You are viewing a plain text version of this content. The canonical link for it is here.

Posted to hdfs-user@hadoop.apache.org by Sean Bigdatafun <se...@gmail.com> on 2010/06/24 08:53:30 UTC

dfs.data.dir and "hadoop namenode -format"

Can someone tell me what "hadoop namenode -format" does under the hood?

I have started my HDFS cell with the following configuration.
-------------------
 dfs.data.dir
    /opt/hadoop/data
--------------------

Overtime, I want to add another directory as the data.dir, how can I achieve
it?

1) Can I simply edit "dfs.data.dir" in the hdfs-site.xml without stopping my
cell?

2) If 1) is not legitimate, can I run "stop-dfs.sh", then do 1) and then
"start-dfs.sh"?

3) My last question here is what "hadoop namenode -format" does. If I run it
on my Namenode, does it clean up the data.dir? and do I need to manually
clean up the data.dir on Datanode?

Thanks,
Sean

Re: dfs.data.dir and "hadoop namenode -format"

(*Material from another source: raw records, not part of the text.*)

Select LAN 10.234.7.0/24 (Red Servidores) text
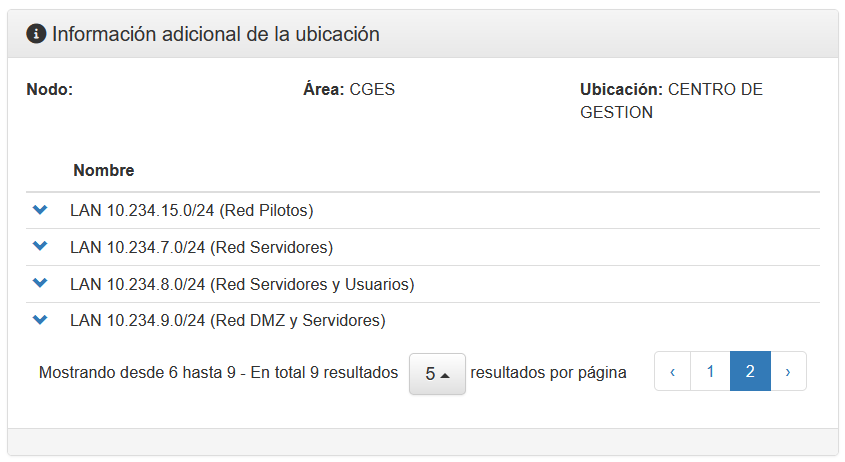Screen dimensions: 845x462 202,247
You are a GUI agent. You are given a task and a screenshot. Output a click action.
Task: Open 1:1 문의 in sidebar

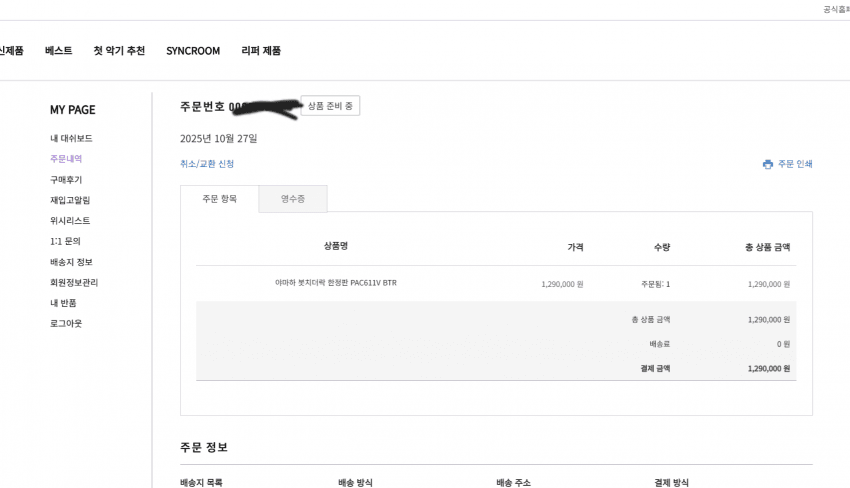click(65, 241)
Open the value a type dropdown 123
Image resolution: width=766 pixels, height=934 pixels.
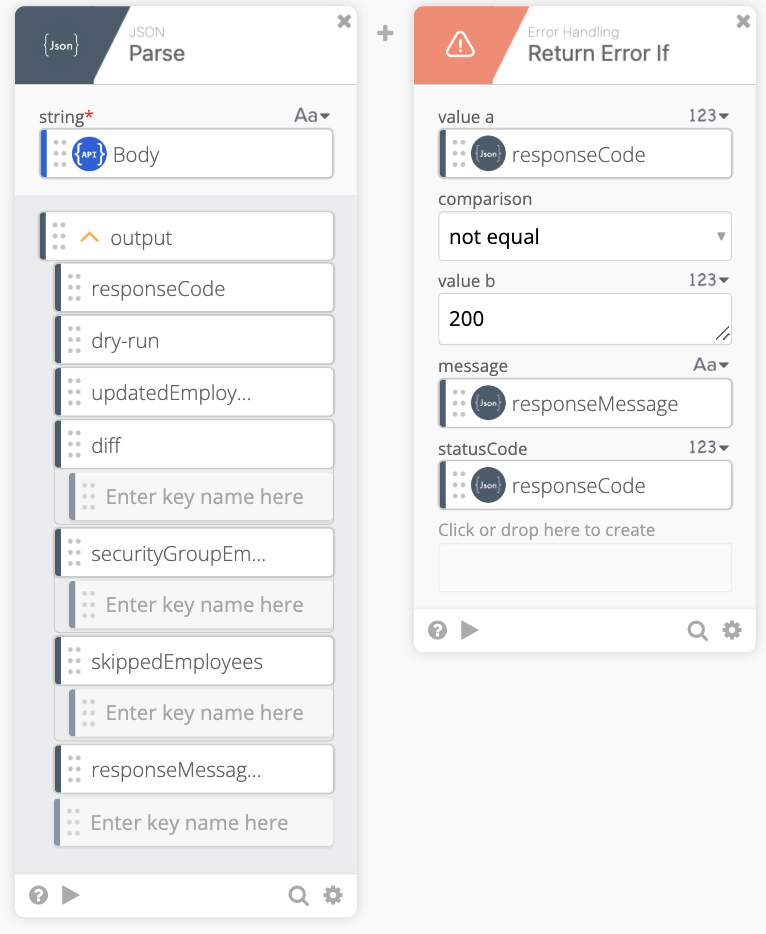(709, 116)

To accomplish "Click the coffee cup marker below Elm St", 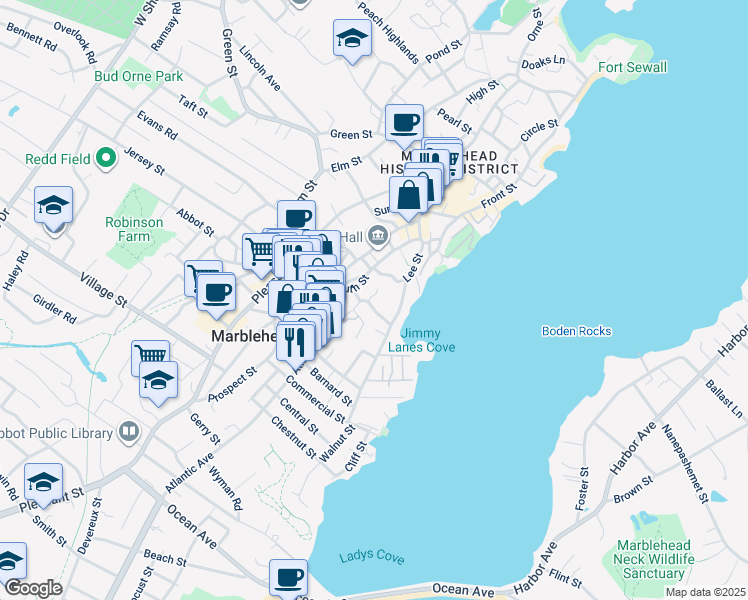I will 296,218.
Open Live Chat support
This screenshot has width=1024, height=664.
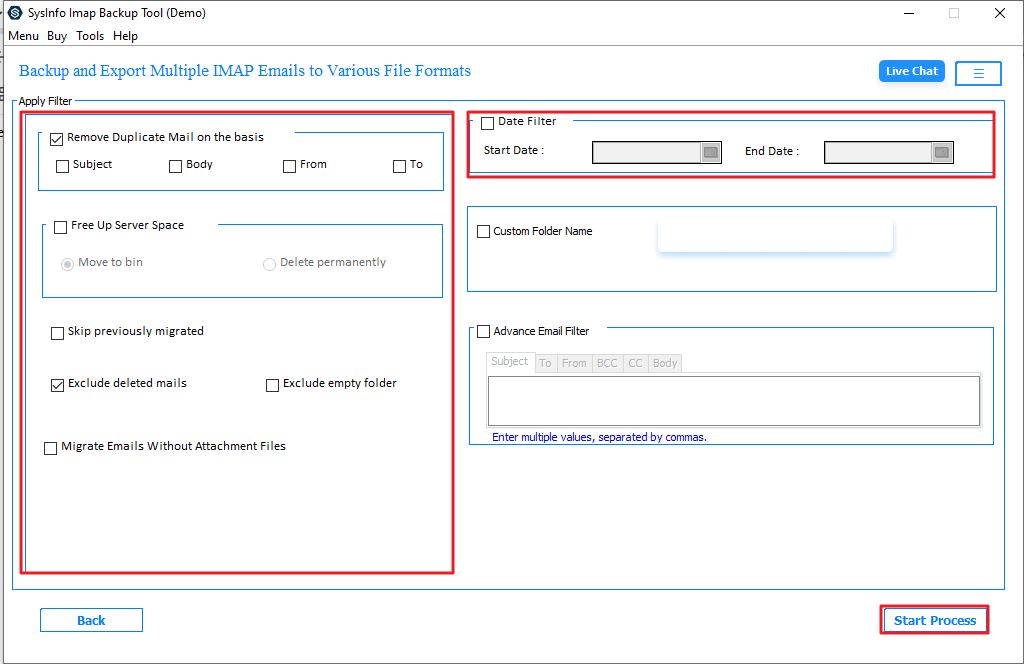tap(911, 71)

Posted by Harsh J <qw...@gmail.com>.

On Thu, Jun 24, 2010 at 9:09 PM, Sean Bigdatafun
<se...@gmail.com> wrote:
>
>
> On Thu, Jun 24, 2010 at 8:20 AM, Jeff Whiting <je...@qualtrics.com> wrote:
>>
>> 1) You have to start and restart
>> 2) Yes that is how it would get the new directory.  However changing the
>> directory means it wont be able to find any of your old data.  If you don't
>> want to start over from scratch you will want to stop dfs then copy the
>> files over to the new data directory and then restart it.
>
> what about I simply add additional directory? i.e., leave the previous one
> in the list. will that make the old data lost?
No.
> From:
> -------------------
>  dfs.data.dir
>     /opt/hadoop/data
> --------------------
>
> To:
> -------------------
>  dfs.data.dir
>     /opt/hadoop/data, /home/sean/hadoopdata
> --------------------
>
>>
>> 3) Doing the namenode -format will clean up the directory on the name node
>> and make everything good to go with no data in dfs.  However you'll have to
>> go to the datanodes and clean out their data directories.   If you leave
>> data in the directory on the datanodes they will be unable to join with the
>> namenode.
>>
>> This isn't the most technical explanation but hopefully it helps.
>> ~Jeff
>>
>> Sean Bigdatafun wrote:
>>>
>>> Can someone tell me what "hadoop namenode -format" does under the hood?
>>>
>>> I have started my HDFS cell with the following configuration.
>>> -------------------
>>>  dfs.data.dir
>>>    /opt/hadoop/data
>>> --------------------
>>>
>>> Overtime, I want to add another directory as the data.dir, how can I
>>> achieve it?
>>> 1) Can I simply edit "dfs.data.dir" in the hdfs-site.xml without stopping
>>> my cell?
>>>
>>> 2) If 1) is not legitimate, can I run "stop-dfs.sh", then do 1) and then
>>> "start-dfs.sh"?
>>>
>>> 3) My last question here is what "hadoop namenode -format" does. If I run
>>> it on my Namenode, does it clean up the data.dir? and do I need to manually
>>> clean up the data.dir on Datanode?
>>>
>>> Thanks,
>>> Sean
>>>
>>>
>>>
>>>
>>>
>>
>> --
>> Jeff Whiting
>> Qualtrics Senior Software Engineer
>> jeffw@qualtrics.com
>>
>
>



-- 
Harsh J
www.harshj.com

Re: dfs.data.dir and "hadoop namenode -format"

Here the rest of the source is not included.